2 Staff physician, Intensive Care Unit, Clínicas Bazterrica y Santa Isabel, Buenos Aires, Argentina

3 Research Fellow, Cátedra de Farmacología, Facultad de Ciencias Médicas, Universidad Nacional de La Plata, La Plata, Argentina

4 Staff physician, Intensive Care Unit, Clínicas Bazterrica y Santa Isabel, Buenos Aires, Argentina

5 Staff physician, Intensive Care Unit, Hospital San Martín de La Plata, Argentina

6 Medical Director, Renal Transplantation Unit, CRAI Sur, CUCAIBA, Argentina

7 Medical Director, Intensive Care Unit, Hospital Posadas, Buenos Aires, Argentina

8 Resident, Intensive Care Unit, Hospital San Martín de La Plata, Argentina

9 Medical Director, Clinical Chemistry Laboratory, Hospital San Martín de La Plata, Argentina

10 Medical Director, Intensive Care Unit, Hospital San Martín de La Plata, Argentina

For all author emails, please log on.

Critical Care 2005, 9:R556-R561 doi:10.1186/cc3797

Published: 17 August 2005

Abstract

Introduction

Continuous monitoring of bladder partial carbon dioxide tension (PCO2) using fibreoptic sensor technology may represent a useful means by which tissue perfusion may be monitored.

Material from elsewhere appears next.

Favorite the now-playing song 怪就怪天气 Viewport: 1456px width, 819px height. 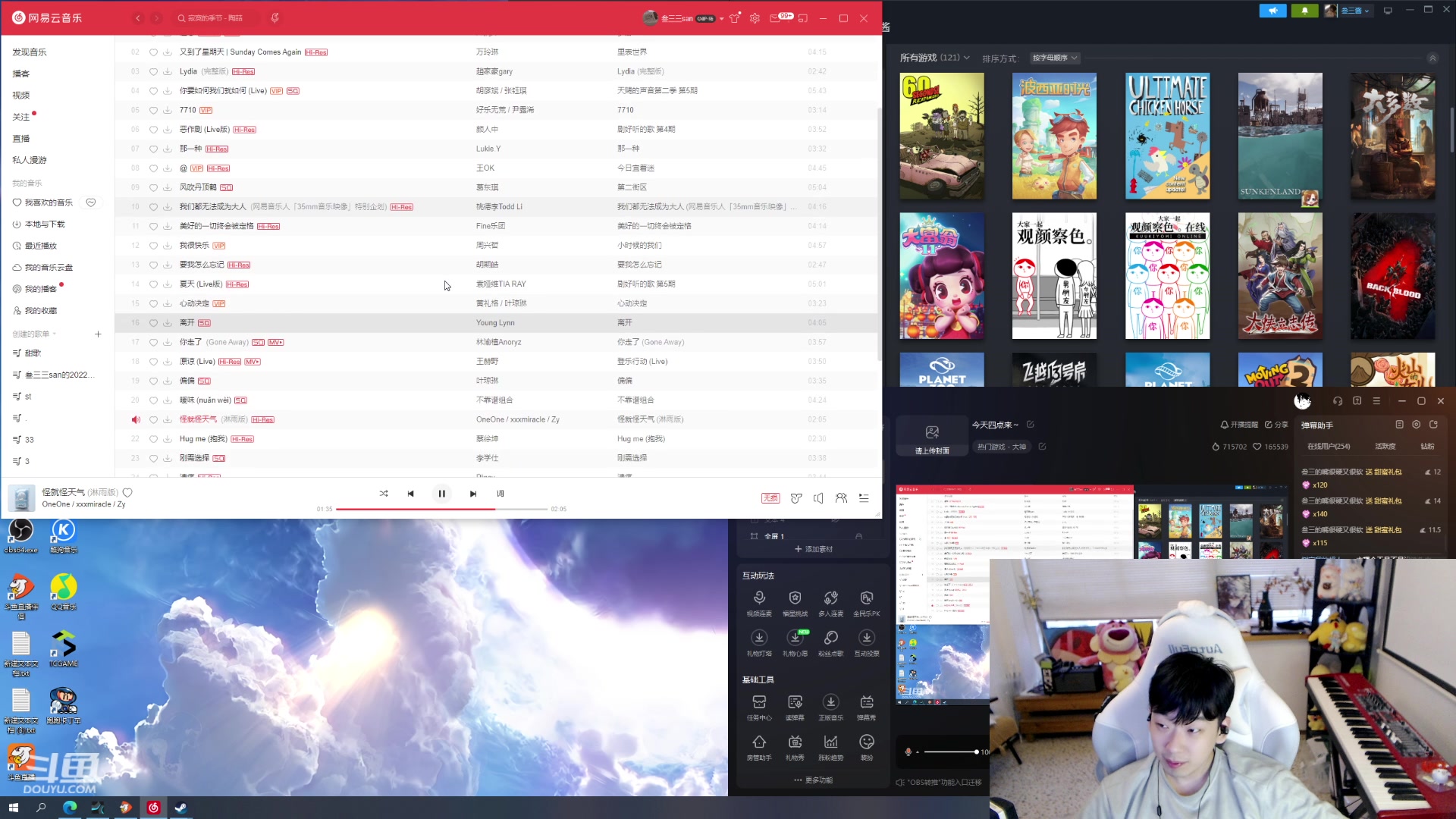127,493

In addition, its changes might parallel tonometric gut PCO2. Our hypothesis was that bladder PCO2, measured using saline tonometry, will be similar to ileal PCO2 during ischaemia and reperfusion.

Method

Six anaesthetized and mechanically ventilated sheep were bled to a mean arterial blood pressure of 40 mmHg for 30 min (ischaemia). Then, blood was reinfused and measurements were repeated at 30 and 60 min (reperfusion). We measured systemic and gut oxygen delivery and consumption, lactate and various PCO2 gradients (urinary bladder–arterial, ileal–arterial, mixed venous–arterial and mesenteric venous–arterial). Both bladder and ileal PCO2 were measured using saline tonometry.

Results

After bleeding systemic and intestinal oxygen supply dependency and lactic acidosis ensued, along with elevations in PCO2 gradients when compared with baseline values (all values in mmHg; bladder ΔPCO2 3 ± 3 versus 12 ± 5, ileal ΔPCO2 9 ± 5 versus 29 ± 16, mixed venous–arterial PCO2 5 ± 1 versus 13 ± 4, and mesenteric venous–arterial PCO2 4 ± 2 versus 14 ± 4; P < 0.05 versus basal for all). After blood reinfusion, PCO2 gradients returned to basal values except for bladder ΔPCO2, which remained at ischaemic levels (13 ± 7 mmHg).

Conclusion

Tissue and venous hypercapnia are ubiquitous events during low flow states. Tonometric bladder PCO2 might be a useful indicator of tissue hypoperfusion. In addition, the observed persistence of bladder hypercapnia after blood reinfusion may identify a territory that is more susceptible to reperfusion injury. The greatest increase in PCO2 gradients occurred in gut mucosa. Moreover, the fact that ileal ΔPCO2 was greater than the mesenteric venous–arterial PCO2 suggests that tonometrically measured PCO2 reflects mucosal rather than transmural PCO2. Ileal ΔPCO2 appears to be the more sensitive marker of ischaemia.